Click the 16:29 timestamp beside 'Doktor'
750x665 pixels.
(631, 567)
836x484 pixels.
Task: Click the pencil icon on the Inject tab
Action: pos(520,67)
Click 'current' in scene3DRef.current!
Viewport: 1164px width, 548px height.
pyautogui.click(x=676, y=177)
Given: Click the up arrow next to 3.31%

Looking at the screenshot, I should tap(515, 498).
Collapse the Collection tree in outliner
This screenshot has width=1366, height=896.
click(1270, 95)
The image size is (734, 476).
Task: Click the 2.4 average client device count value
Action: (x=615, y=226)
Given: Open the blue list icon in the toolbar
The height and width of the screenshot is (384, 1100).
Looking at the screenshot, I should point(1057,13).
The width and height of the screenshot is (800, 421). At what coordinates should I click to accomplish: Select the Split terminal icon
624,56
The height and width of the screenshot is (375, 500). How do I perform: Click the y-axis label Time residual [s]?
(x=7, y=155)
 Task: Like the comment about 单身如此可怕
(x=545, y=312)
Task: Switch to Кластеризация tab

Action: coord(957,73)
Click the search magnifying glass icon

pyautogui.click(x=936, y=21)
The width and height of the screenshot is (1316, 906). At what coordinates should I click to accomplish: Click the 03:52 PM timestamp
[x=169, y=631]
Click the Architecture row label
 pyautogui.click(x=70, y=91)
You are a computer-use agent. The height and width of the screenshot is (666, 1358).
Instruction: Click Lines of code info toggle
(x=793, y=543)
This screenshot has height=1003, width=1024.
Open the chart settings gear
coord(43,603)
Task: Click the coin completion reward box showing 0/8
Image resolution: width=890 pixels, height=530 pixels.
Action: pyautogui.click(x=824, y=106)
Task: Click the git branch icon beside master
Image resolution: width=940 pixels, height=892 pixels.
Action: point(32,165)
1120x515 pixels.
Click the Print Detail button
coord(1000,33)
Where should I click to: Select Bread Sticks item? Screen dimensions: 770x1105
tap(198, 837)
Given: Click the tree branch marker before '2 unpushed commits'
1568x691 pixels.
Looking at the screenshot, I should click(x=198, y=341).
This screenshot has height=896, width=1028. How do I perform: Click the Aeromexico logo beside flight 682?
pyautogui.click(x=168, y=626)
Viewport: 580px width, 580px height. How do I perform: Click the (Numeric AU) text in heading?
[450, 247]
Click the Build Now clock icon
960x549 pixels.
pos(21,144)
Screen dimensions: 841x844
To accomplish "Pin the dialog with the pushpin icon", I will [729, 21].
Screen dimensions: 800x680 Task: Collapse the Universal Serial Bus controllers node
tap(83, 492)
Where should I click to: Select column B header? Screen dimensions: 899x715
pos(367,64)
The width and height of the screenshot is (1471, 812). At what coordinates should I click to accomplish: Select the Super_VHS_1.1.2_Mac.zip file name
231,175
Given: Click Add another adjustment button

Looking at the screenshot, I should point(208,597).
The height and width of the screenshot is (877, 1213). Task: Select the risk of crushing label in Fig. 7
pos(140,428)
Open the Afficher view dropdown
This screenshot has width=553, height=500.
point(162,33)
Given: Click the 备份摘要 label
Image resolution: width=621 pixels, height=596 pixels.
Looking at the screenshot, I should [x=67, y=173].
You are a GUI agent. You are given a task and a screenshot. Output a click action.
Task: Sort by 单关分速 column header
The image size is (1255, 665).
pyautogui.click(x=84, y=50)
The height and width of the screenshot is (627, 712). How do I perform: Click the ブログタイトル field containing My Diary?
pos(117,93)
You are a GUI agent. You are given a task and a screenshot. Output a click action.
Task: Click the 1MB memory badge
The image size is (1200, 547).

◇ ◇ ◇

TASK DETAILS. Filter the material above down to the lines that hold the word "branch".

SOLUTION FOR THIS PROBLEM.
Task: Click the git branch icon beside master
Given: Click the tree branch marker before '2 unpushed commits'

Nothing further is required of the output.